Entreguei-me aos seus excitantes capítulos e assisti algumas das mais famosas, em audiência e em quantidade de temporadas. Entre elas The Game of Thrones, disponível no Now. Foram 8-Temporadas de 73-Episódios, com duração que varia de 50 a 82 minutos cada um. Incrível o poder que eles tiveram de me manter o equivalente a  3 dias, se contadas as horas ininterruptas, entre figurinos belíssimos, cenários espetaculares e personagens mais ainda. Mas só com a compreensão de ser um retrato de época, associado à histórias fantasiosas, é possível assistir até o final devido às cenas de violência extrema.

Passei o tempo também com a belíssima, não menos violenta, e ainda não encerrada Outlander. As 5-Temporadas de 67-Episódios de 50 a 90 minutos, em média, cada um, me envolveram outras 67 horas entre o amor de James e Clair, os personagens principais. 
 
Porém nenhuma me encantou mais do que The Black List e seu protagonista Raymond Reddington, interpretado por James Spader. Foram 7-Temporadas de 152-Episódios e 45 minutos cada um. Os detalhes desta série já foram postados no blog SuperLinda. Resta aqui, acrescentar a observação sobre a surpresa do último capítulo, da sétima temporada feita pelo jornalista @profeBorto "Profissionais de três continentes se uniram para terminar a série criando personagens digitalizados. Foi uma demonstração de respeito com o público".
 
E seguiram outras tantas intercaladas entre filmes e alguns documentários: Catedral do Mar, Nada Ortodoxa, The English Games, Chesapeak Shores, Toy Boy, Anne com E, Chamas do Destino, e eu reflito assim como em muitos momentos desta pandemia. Quanto tempo perdido! Entretenimento tem a ver com entreter, distrair e não fazer disso uma opção de vida.
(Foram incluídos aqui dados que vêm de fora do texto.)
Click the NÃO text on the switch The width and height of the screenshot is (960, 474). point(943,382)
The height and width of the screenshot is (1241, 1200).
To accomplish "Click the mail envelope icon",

Assisti a todas sem a sensação de prazer e sim com a preocupação de buscar algo para afagar a solidão que sentia. Algo que fizesse eu esquecer que estava confinada. E assim permanece.

Legenda de foto para acesso do deficiente visual. Montagem de foto com calendários de março a setembro, relógios e eu representando o blog olhando para as imagens com o sentido de ver o tempo passando. Arte de Leticia Rieper.

- Seu blog dá acesso ao deficiente visual?   

 



2 comentários:

Unknown disse...

Ótima ideia! Valiosa contribuição para a memória da pandemia .Texto agradável, partilha pensamentos e sentimentos comuns em tempos sombrios. Parabéns, xará.

Raquel Ramos disse...

oi Raquel. Que bom ler o teu comentário. Fico envaidecida com os elogios. Grande abraço.